*Stated task*: In the LEGO Boost hub text below, swap "module" for "machine" and write out the passage from "I wasn't sure" to "in some way.".
-- START OF Text block --
LEGO has recently started selling the Boost Powered Up! components separately at LEGO.com, and earlier in the year I was sent a set of them to review.
I wasn't sure how to do so at first, given that on their own they are not terribly exciting, until I had the idea of creating a Great Ball Contraption (GBC) module that used them in some way.
I'm not the first to use the Boost hub for GBC but I've not seen much evidence of widespread use, probably for two reasons: you need a phone or tablet to be constantly connected to it, and because it's battery powered it's not really suitable for use at public displays over several days where machines are expected to run faultlessly non-stop in a circuit of continually flowing balls.
So, if I was to make use of it and create something that could be used at displays I'd have to solve the power problem first. Luckily, I'm adept at wielding a soldering iron so it turned out to be relatively easy.
Advisory: This article contains explicit images depicting mutilation and modification of LEGO pieces. If you are of a nervous disposition, do not read any further.
Modifying the Boost hub
If the GBC module was to run for more than an hour or so it would need to be powered from a mains-connected 9v transformer. Originally I intended to drill a hole in the side of the hub and mount a small power socket in it, but the smallest one available is still quite big, and the internals of the hub meant that this was impractical.
So, instead, I cut a 9v power cable in half, mounted it on the bottom, drilled a small hole in the base of the battery compartment and wired it to the battery connectors inside.
I drilled a few more holes through the sections of the battery box so the wires could be routed to the top.
-- END OF Text block --
-- START OF Data block --
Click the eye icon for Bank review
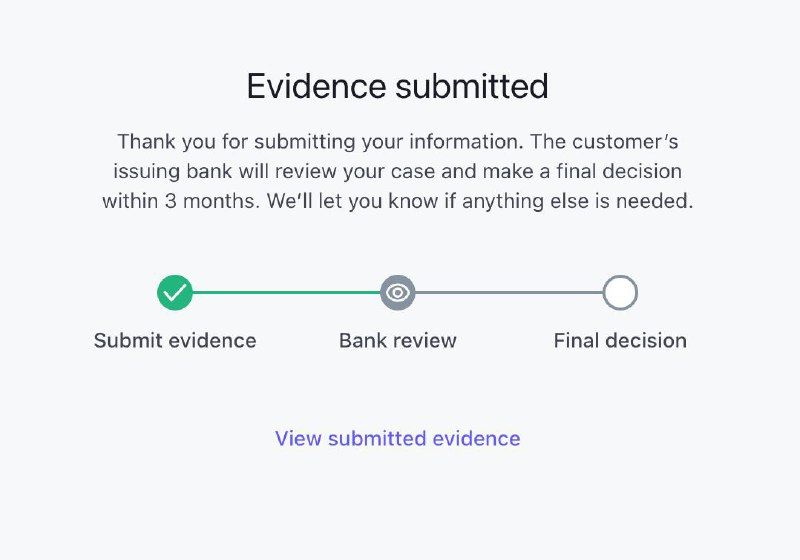Screen dimensions: 800x560 (397, 293)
-- END OF Data block --
*Answer to the problem*:
I wasn't sure how to do so at first, given that on their own they are not terribly exciting, until I had the idea of creating a Great Ball Contraption (GBC) machine that used them in some way.